A evanescência do liberalismo ocidental não significa que habitamos um mundo pós-Ocidental. Argumentos a favor do declínio ocidental são geralmente versões reformuladas das especulações do teórico político de Harvard Samuel Huntington sobre o choque de civilizações, juntamente com prognósticos de inescapável supremacia chinesa. Tais reivindicações têm força na medida em que refletem a forte contração do poder ocidental. Mas sentem falta da característica mais notável da cena contemporânea: o domínio contínuo das idéias ocidentais modernas. Não as do liberalismo como tradicionalmente entendido, mas as misturas de fascismo, comunismo e nacionalismo integral.
Tanto a China quanto a Rússia – rivais declarados do Ocidente – são governadas por idéias que derivam de fontes ocidentais. (O mesmo vale para o nacionalismo de Narendra Modi na Índia e alguns movimentos islâmicos). O que o Ocidente enfrenta não é o avanço ameaçador de civilizações alienígenas, mas suas próprias sombras escuras.
A influência formativa das ideias ocidentais na liderança da China é ilustrada pelas referências ao antigo historiador grego Tucídides que costumava ser comum entre os porta-vozes oficiais. A China, asseguravam aos visitantes ocidentais, não tinha intenção de cair na “Armadilha de Tucídides” – a tendência dos estados em ascensão de procurarem desalojar os poderes estabelecidos de sua posição dominante, levando à guerra. Desde que Pequim mudou para a “diplomacia lobo-guerreira”, uma forma mais assertiva e agressiva de arte estatal, alguns questionaram o significado da armadilha de Tucídides no pensamento chinês. Mas Xi Jinping referiu-se a ela explicitamente em uma palestra que ouvi ele dar em Pequim há vários anos. Ele parece ter ficado mais confiante desde então.
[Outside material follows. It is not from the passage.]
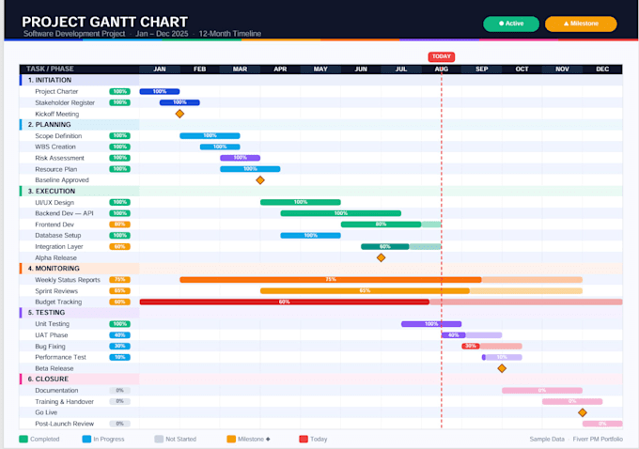Click the UAT Phase 40% status badge
This screenshot has width=639, height=449.
pyautogui.click(x=120, y=335)
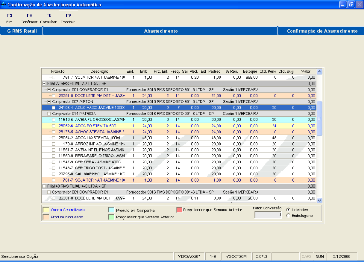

O estudo dos clássicos ocidentais é ativamente promovido nas universidades chinesas. Os textos são frequentemente ensinados em seu latim original ou grego (uma prática não mais exigida em Princeton, onde alguns o consideram racista). A intelligentsia meritocrática da China também é notável por ter uma compreensão do pensamento político ocidental que excede a de muitos nas universidades ocidentais. As obras de Alexis de Tocqueville, Edmund Burke e Thomas Hobbes, assim como de pensadores do século XX, como Michel Foucault, foram estudadas de perto. O jurista alemão Carl Schmitt (1888-1985) foi aceito como o que tem mais a ensinar sobre o desenvolvimento político da China.
Schmitt ganhou reconhecimento na academia alemã ao examinar a influência das ideias teológicas na jurisprudência ocidental. Durante a década de 1920, ele formou um conjunto de ideias no qual a Lei de Habilitação de março de 1933, que estabeleceu formalmente o regime nazista, poderia ser formulada e justificada. A lei foi criada por decisões políticas soberanas, e quem decidia quando existia um “estado de exceção” ou crise de regime era o soberano. Em 1932 ele publicou “O Conceito do Político”, argumentando que a política não era um diálogo entre membros de uma comunidade compartilhada em interesses e valores divergentes, mas uma luta entre inimigos – em outras palavras, um modo de guerra.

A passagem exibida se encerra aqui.